1888 novella by Henry James

A London Life is a novella by Henry James, first published in Scribner's Magazine in 1888. The plot revolves around a crumbling marriage and its impact on many other people, especially Laura Wing, the sister of the soon-to-be-divorced wife. Laura is a classic Jamesian "central consciousness," whose reflections and emotions color the presentation of the storyline and the other characters. The tale is notable for its straightforward, even hard-edged approach to sexuality and divorce. This might reflect the influence of French naturalism on James during the 1880s.

==Plot summary==

Laura Wing, an impoverished American girl, is visiting her sister Selina Berrington in London. Selina's husband Lionel, boorish and often drunk, is preparing to divorce his wife for her adultery with Charlie Crispin. Laura challenges Selina about her affair and doubts Selina's protestations of innocence. Lady Davenant, an elderly friend of the family, counsels Laura not to take her sister's marital troubles so hard.

Laura meets a pleasant but boring American named Wendover, who becomes a suitor. Eventually, after a tempestuous scene at the opera, Selina leaves her husband and goes to Brussels with Crispin. Laura spurns Wendover's marriage proposal which she believes is insincere and pursues her sister to Brussels, where she accomplishes nothing. Laura finally goes back to America, where Wendover follows her though there is no assurance as to how their future will play out. The story ends with a reminder that the case of Berrington v. Berrington and others is upcoming in the courts.

==Key themes==
The rather Victorian adjective "unpleasant" has been applied to this story, much as it was long ago used for the products of Émile Zola and other French naturalists. James certainly tells his story in a blunt fashion, with no illusions about the delicacy or virtue of the Berringtons. The reader can sympathise with neither the oafish husband nor the frivolous wife. Even Laura Wing, the Jamesian central intelligence, is presented as extreme in her horrified reaction to the breakup of this distasteful couple.
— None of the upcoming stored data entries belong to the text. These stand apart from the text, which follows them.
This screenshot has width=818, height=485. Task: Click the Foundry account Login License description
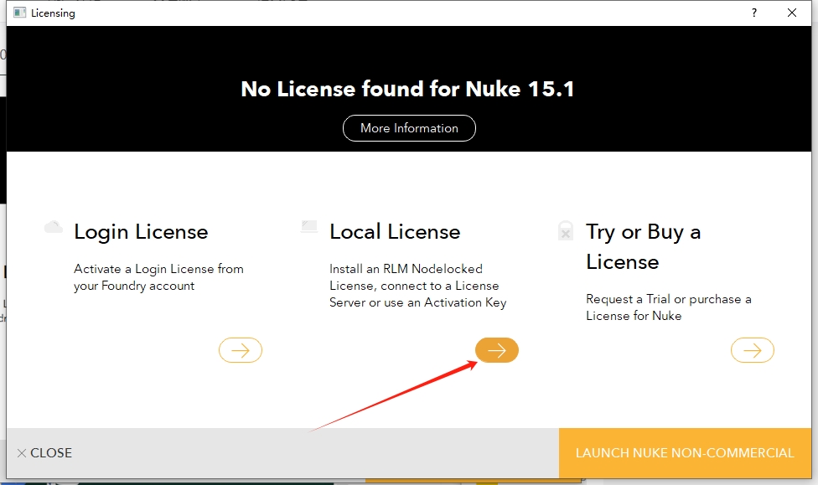click(158, 277)
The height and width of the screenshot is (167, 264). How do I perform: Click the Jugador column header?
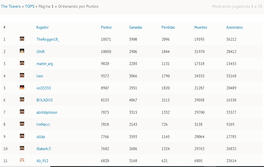pyautogui.click(x=43, y=27)
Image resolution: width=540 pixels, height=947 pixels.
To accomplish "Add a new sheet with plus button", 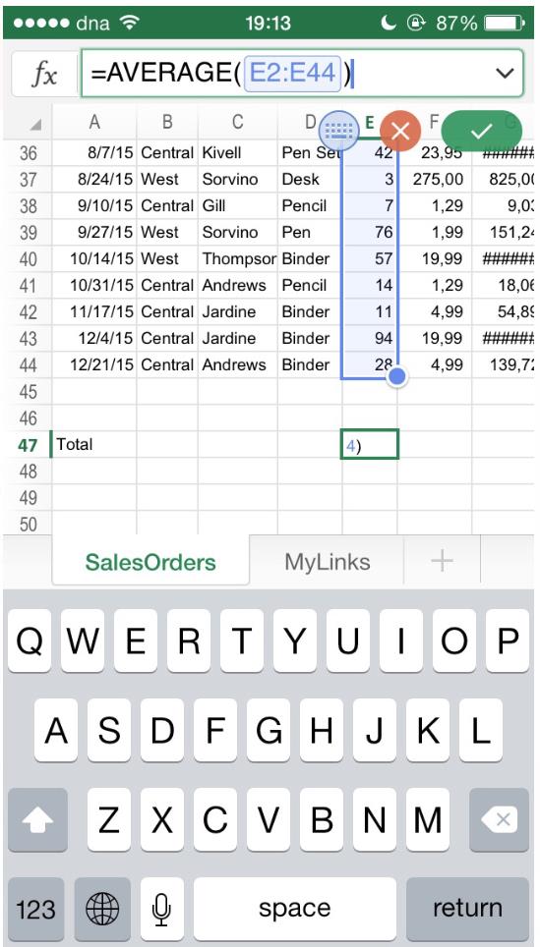I will [x=442, y=561].
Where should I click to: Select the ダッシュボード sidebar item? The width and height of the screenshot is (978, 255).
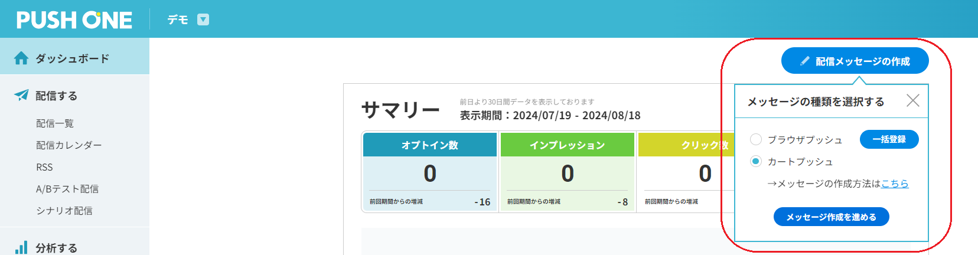(74, 58)
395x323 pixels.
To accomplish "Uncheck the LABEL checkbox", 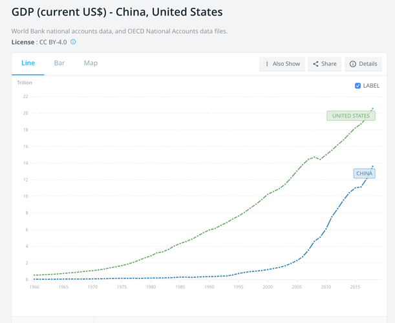I will coord(358,85).
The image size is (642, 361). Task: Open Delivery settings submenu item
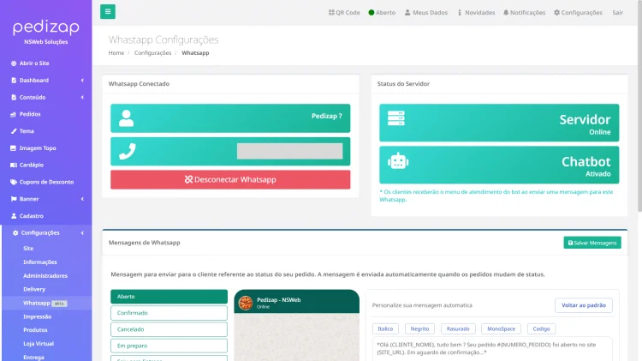point(34,289)
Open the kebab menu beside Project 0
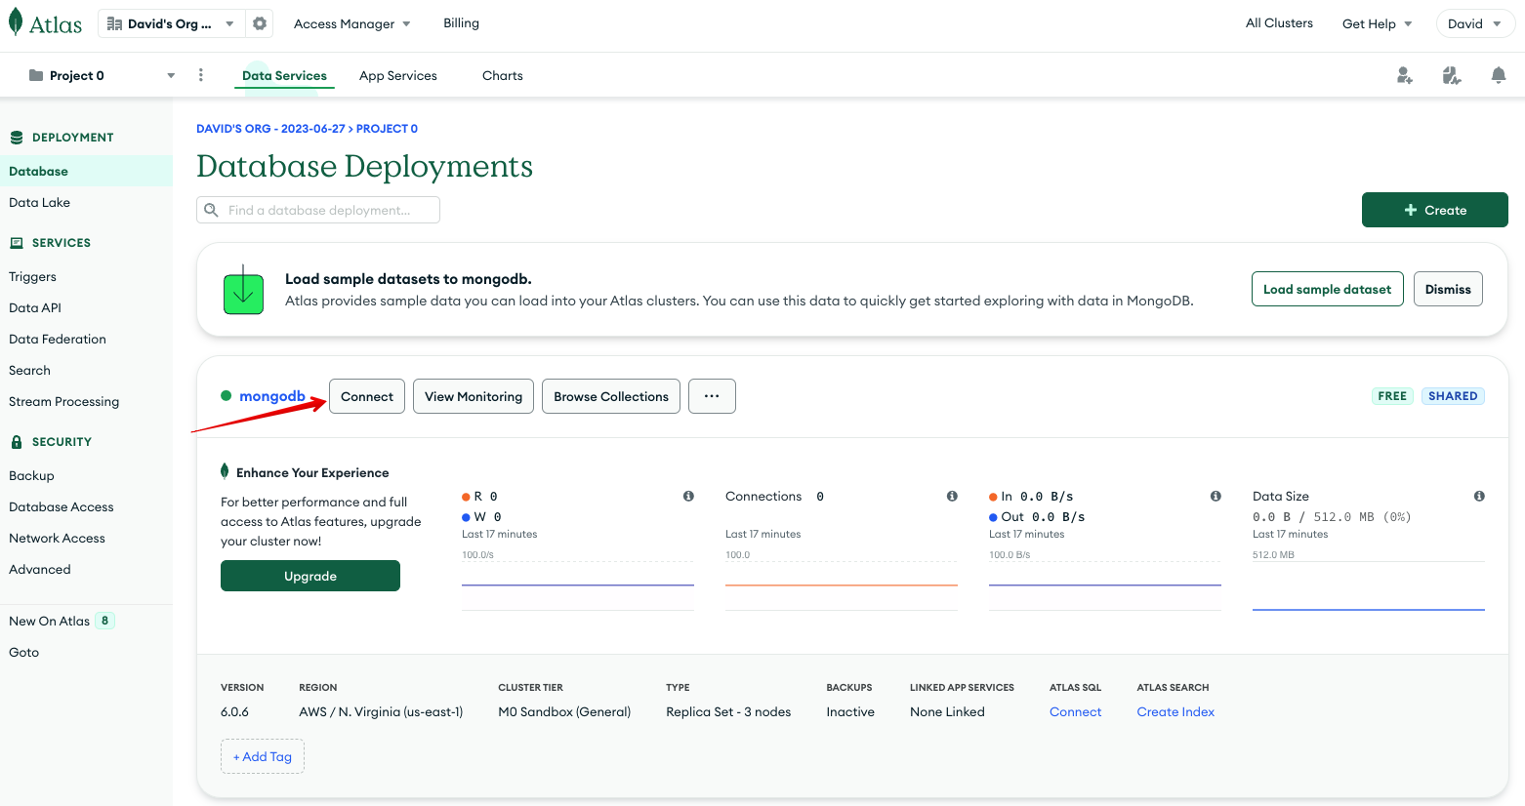 200,74
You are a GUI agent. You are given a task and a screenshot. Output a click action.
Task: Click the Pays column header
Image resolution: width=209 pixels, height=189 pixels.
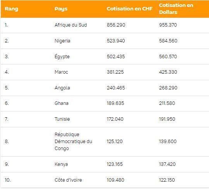[61, 9]
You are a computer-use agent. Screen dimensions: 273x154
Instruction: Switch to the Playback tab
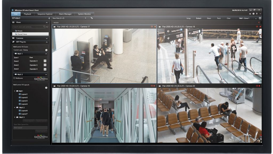pyautogui.click(x=27, y=14)
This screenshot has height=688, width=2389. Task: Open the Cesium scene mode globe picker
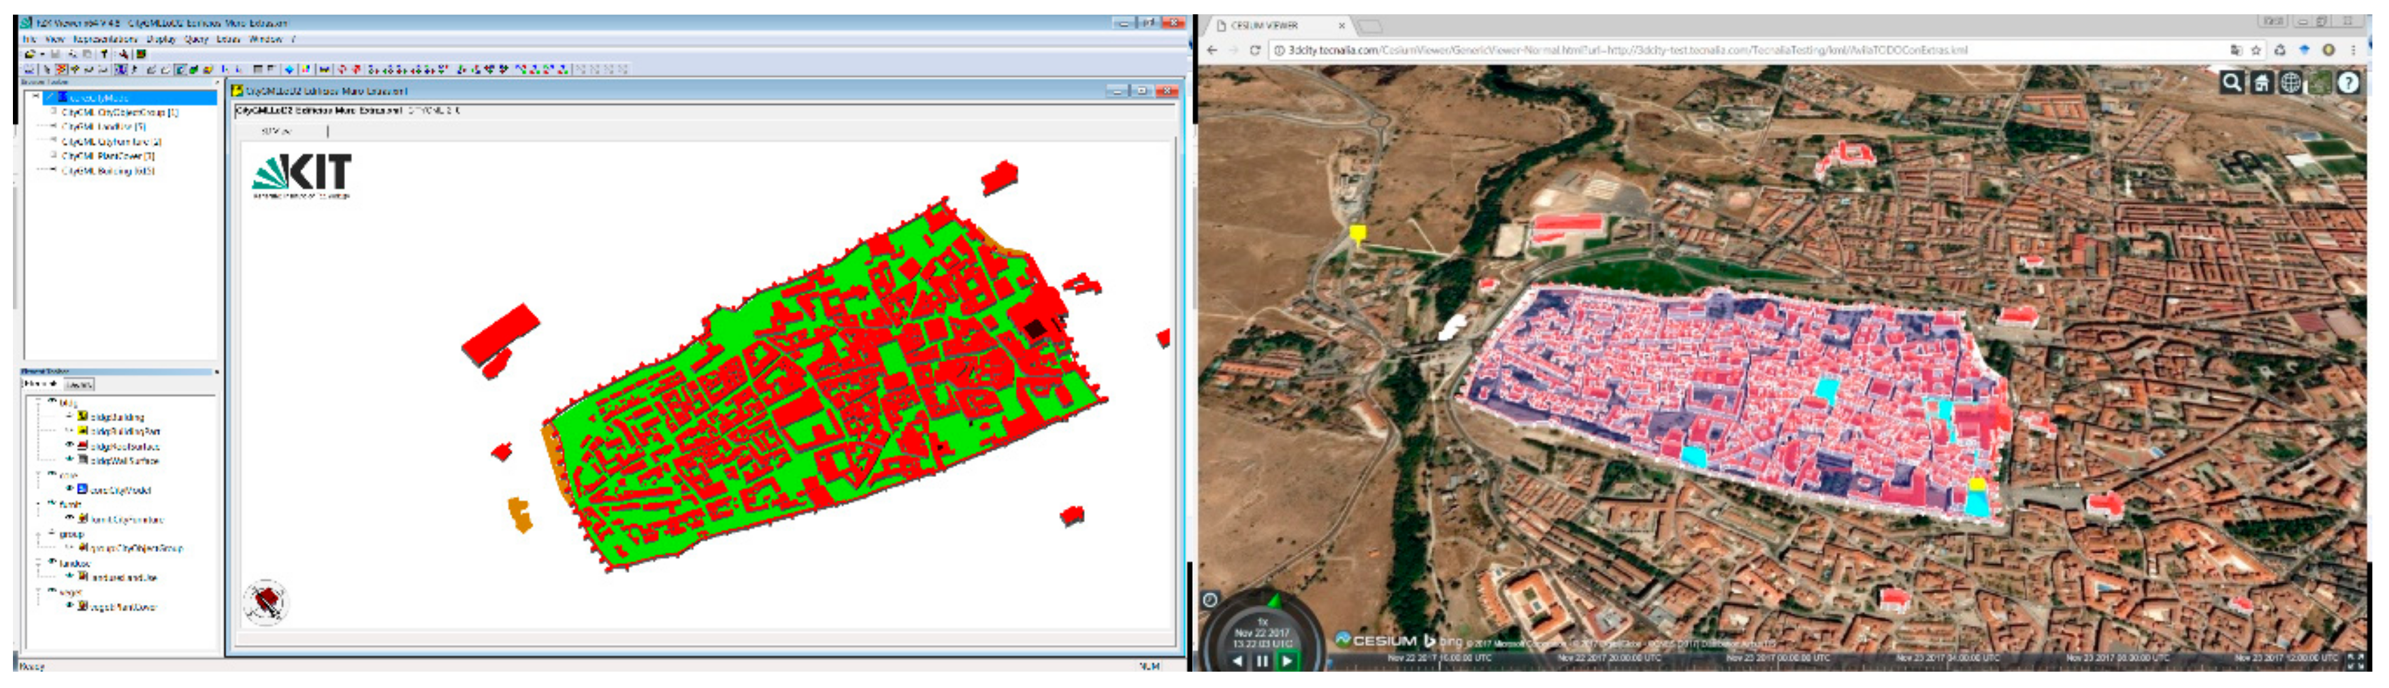click(x=2290, y=83)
Lady Davenant tries to supply a much needed dose of common sense to Laura when she advises that Selina and Lionel aren't worth the bother. The atmosphere of the story is similar to the corrupt and irresponsible milieu of What Maisie Knew, and Laura simply can't abide the inevitable sleaziness of, well, a London life. She proves completely ineffective in her attempts to save a marriage not worth saving, and her eventual flight to America is a sad admission of defeat.

Although several of the characters are American, James makes nothing of the international contrast. Many critics have wondered why James bothered with such an odd echo of his international theme, when all the characters could easily have been English without affecting the story in any way.

==Critical evaluation==
Edmund Wilson liked this story for its no-nonsense approach to the realities of a marital breakup. He classed it as part of what he saw as James's best period, when the novelist "reaches what seems to me indisputably his completist artistic maturity: he has got over a certain stiffness, a certain naivete, which characterized his earlier work and he has acquired a new flexibility and a personal idiom."

Others have been much less kind. As mentioned above, Robert Gale tagged the story as "unpleasant" and Edward Wagenknecht found it "not technically impressive," with a "hurried ending" and a "rather forced" international note. Critics have also divided on Laura Wing, with Leon Edel dismissing her as "rigid and meddlesome" while Wagenknecht sympathizes with her in strong terms: "There is no character in his books—not even Isabel Archer, not even Fleda Vetch—to whom James commits himself more unreservedly than to Laura Wing". Such forceful reactions may testify to the power of the story's unembarrassed portrayal of a messy divorce.